> Aim
Reproduce the data word for word, starting with the line that contains "Task: Expand the Settings dropdown" and going on through the line that contains "This screenshot has width=1000, height=711.".

> Dataset records
● ● ●
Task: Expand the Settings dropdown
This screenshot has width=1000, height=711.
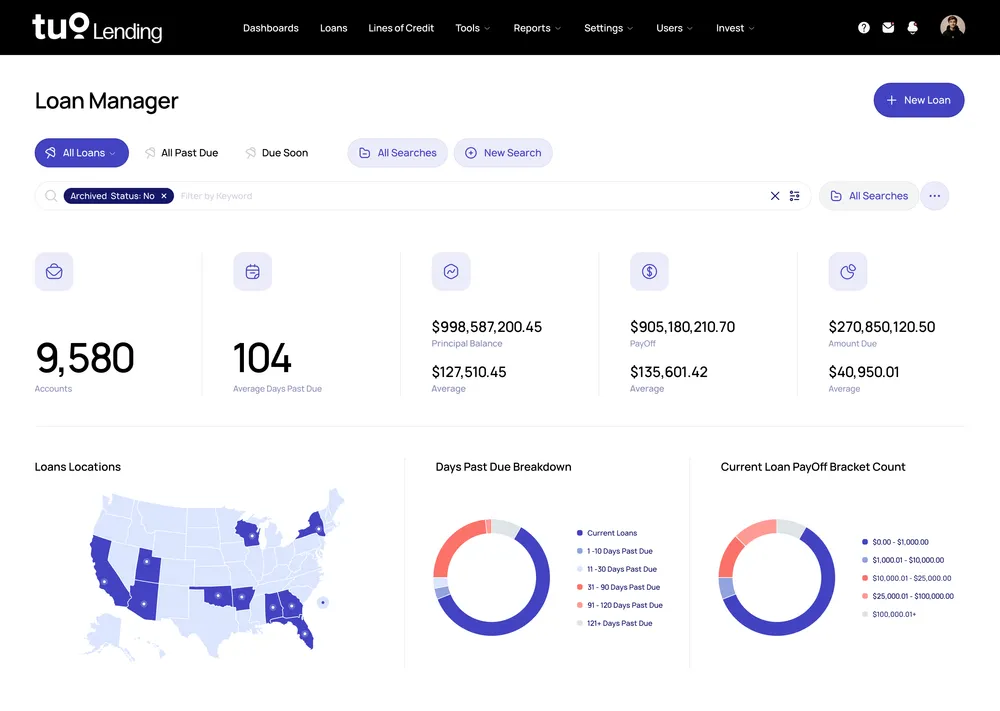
● ● ●
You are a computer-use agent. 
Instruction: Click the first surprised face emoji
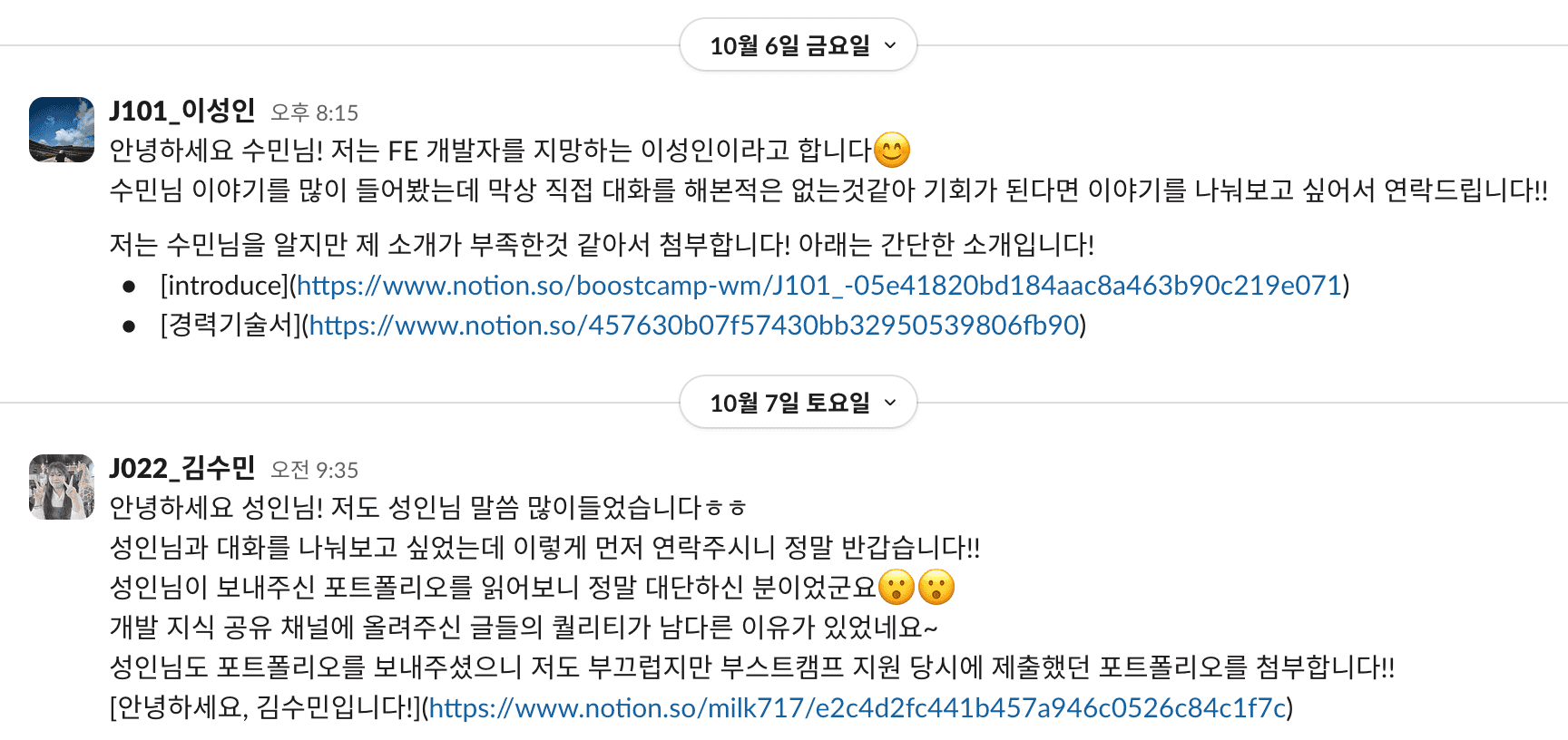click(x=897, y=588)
● ● ●
> Response for this exercise
Task: Expand the Settings dropdown
This screenshot has width=1000, height=711.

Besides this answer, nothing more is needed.